Recent research suggests that emotions are just as influential as cognitive processes when it comes to decision making. This is interesting because emotions are often considered irrational occurrences that may distort reasoning (Barnes and Thagard, 1996). According to Sayegh, et al. (2004), the conventional way of thinking about decision making is to banish emotion from its decisions entirely. They say the decision makers should act using a “cool head” where decisions should come only from rational and cognitive processes to obtain the best results. The implications of emotions during decision making processes have only recently been discussed in some detail. With the growing body of knowledge on emotions in decision making, researchers have proposed various theories to help further our understanding of what influences the decisions that we make.

Loewenstein, et al. (2001) suggest the role of ‘anticipatory’ and ‘anticipated’ emotions in decision making processes. According to them, “anticipatory emotions are immediate visceral reactions” like fear, anxiety, dread about uncertainties, often felt during decision making whereas “anticipated emotions” such as disappointment or regret are typically “not experienced in the immediate present but are expected to be experienced as a result of a decision.” According to Bagozzi, et al. (2003) anticipated emotions plays an important role to determine the actions of the decision makers, when dealing with a judgement, like what to choose and why choose it.

 

How emotions during decision making affect the decision

A study done by Isen and Shalker (1982) showed how one’s emotion affects his/her cognitive process. A group of sixty students were randomly assigned to groups and the researchers intentionally generated different conditions for each group. All students were asked to evaluate slides shown to them as pleasant, unpleasant or ambiguous. Evaluations by students who were assigned to “successful” conditions were higher than those by students who were not assigned to any condition. On the other hand, “failure” students showed lower evaluation on all the slides compared with unconditioned students. Isen and Shalker (1982) concluded that “good mood provides access to positive associations in memory and that these weigh in the evaluation”. The study also stated that one’s mood strongly affects decisions especially on ambiguous objects which could be either positive or negative (Isen & Shalker 1982).

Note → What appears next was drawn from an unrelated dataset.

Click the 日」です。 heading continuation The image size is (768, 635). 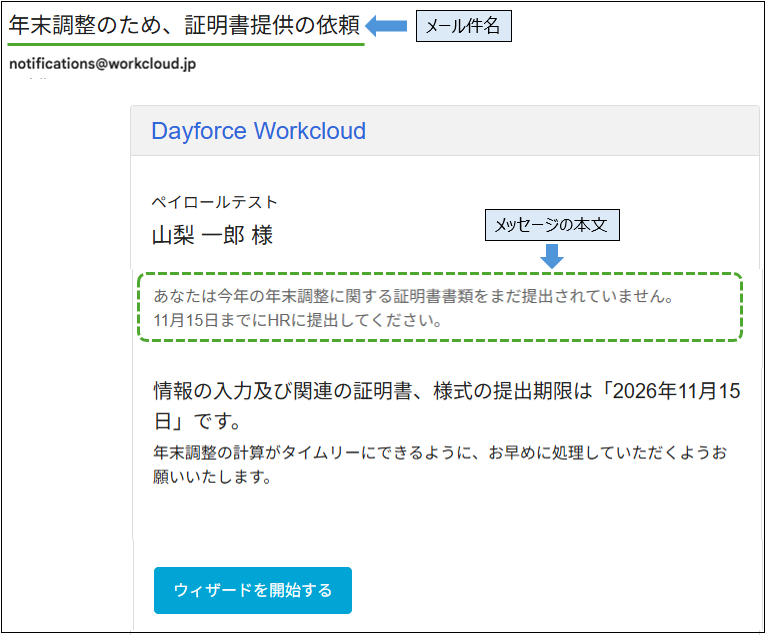(197, 421)
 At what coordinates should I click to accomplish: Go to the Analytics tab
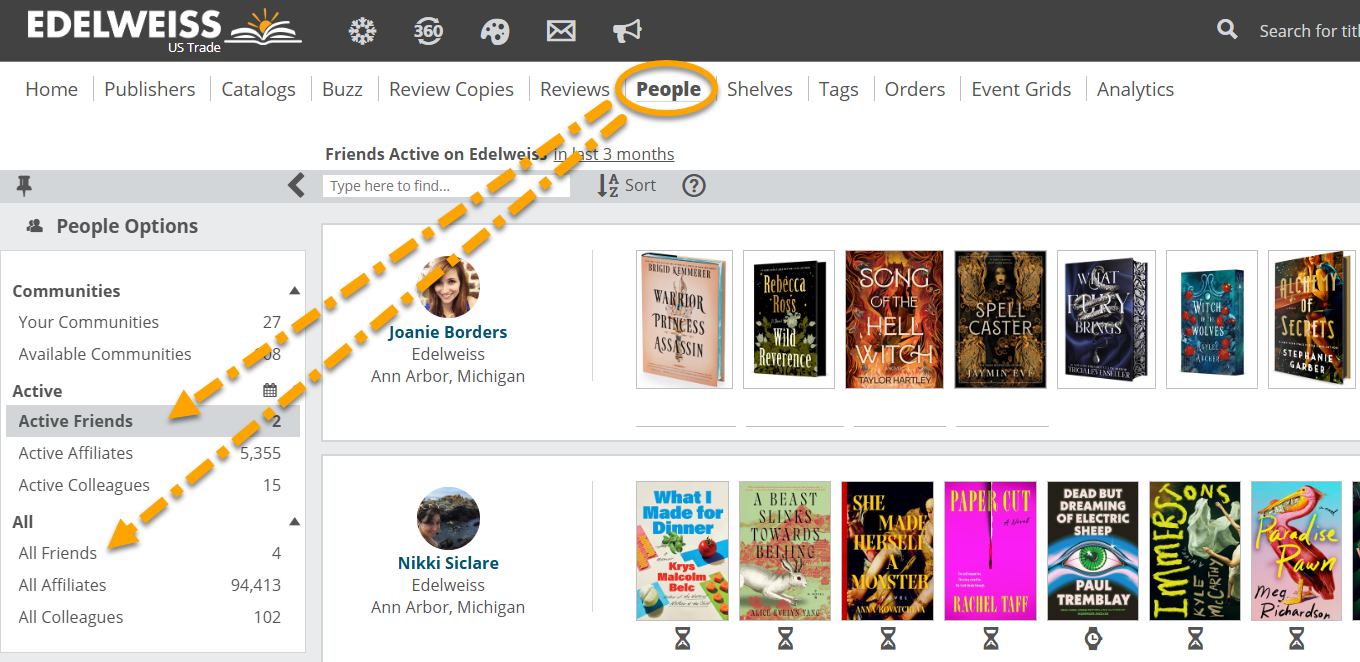(x=1135, y=89)
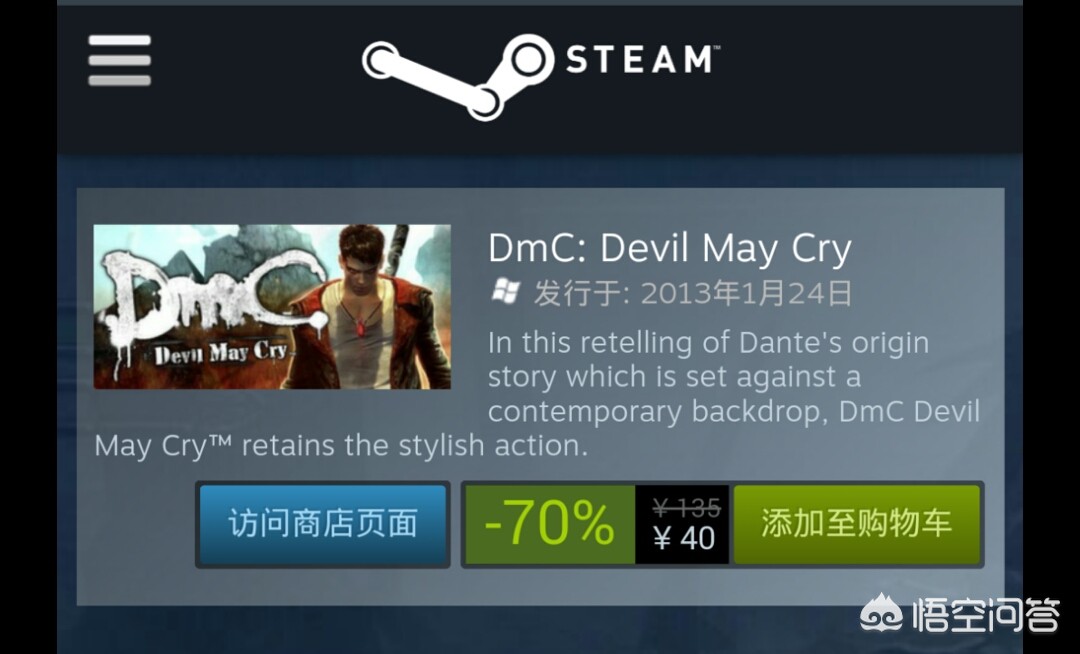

Another research done by Isen and Patric (1983) put forth the theory of “mood maintenance” which states that happy decision-makers are reluctant to gamble. In other words, happy people decide against gambling, since they would not want to undermine the happy feeling.

Alternately, the influence of negative feelings at the time of decision making was studied by Raghunathan and Tuan Pham (1999). They conducted three experiments in gambling decisions and job selection decisions, where unhappy subjects were found to prefer high-risk/high-reward options unlike anxious subjects who preferred low-risk/low-reward options. They stated that “anxiety and sadness convey distinct types of information to the decision-maker and prime different goals.” It was found that “while anxiety primes an implicit goal of uncertainty reduction, sadness primes an implicit goal of reward replacement” (Raghunathan & Tuan Pham 1999). Thus emotions cannot simply be classified as positive or negative as we need to consider the consequences of the emotions in ultimate decision making.

 

State-dependent remembering in decision making

Another important factor is memory of events in decision making. Isen and Shalker (1982) illustrated how one’s mood works as “a retrieval cue” whereby happy feelings make positive materials come to mind which in turn have great impact on one’s decision. The same is true of negative feelings. Bower (1981) referred to it as “state-dependent remembering” which was echoed by Sayegh, et al. (2004). Both papers stated that emotions and feelings cannot be extracted from the human mind. The emotions felt in a particular situation will be recorded in the emotional memory and can be activated when the person faces a similar situation or has to make a difficult decision in a short period of time. Often the decision maker is unaware of previous experiences in similar situations.

 

Somatic Marker Hypothesis

The somatic marker hypothesis is a very relevant theory when discussing emotions in decision making. It states that bioregulatory signals such as feelings and emotions provide the principal guide for decisions where individuals, when dealing with a judgement, will assess the severity of the outcomes, their probability of occurrence and their emotional quality to provide their decision (Bechara, et al., 2000). According to Dunn, et al. (2006) “the somatic marker hypothesis proposes that ‘somatic marker’ biasing signals from the body are represented and regulated in the emotion circuitry of the brain, particularly the ventromedial prefrontal cortex (VMPFC), to help regulate decision-making in situations of complexity and uncertainty”. Therefore, in situations of complexity and uncertainty, the marker signals allow the brain to recognise the situation and respond quickly (Dunn, et al., 2006).

As mentioned earlier, there is an intimate connection between emotion and cognition in practical decision making. Damasio, et al. (1990) used somatic marker hypothesis to explain how emotions are biologically indispensable to decisions. He suggested that when choosing between options that differ in relative risk, a somatic marker (for example, a “gut feeling”) feeds back to the brain and influences cognitive appraisal (Damasio, et al., 1990).

Thus emotions often unwittingly form the basis of many of our decisions and the conventional belief that cognitive processes alone run our decision making processes has been disregarded. It is in fact an interplay between emotions and cognition that helps us during decision making processes.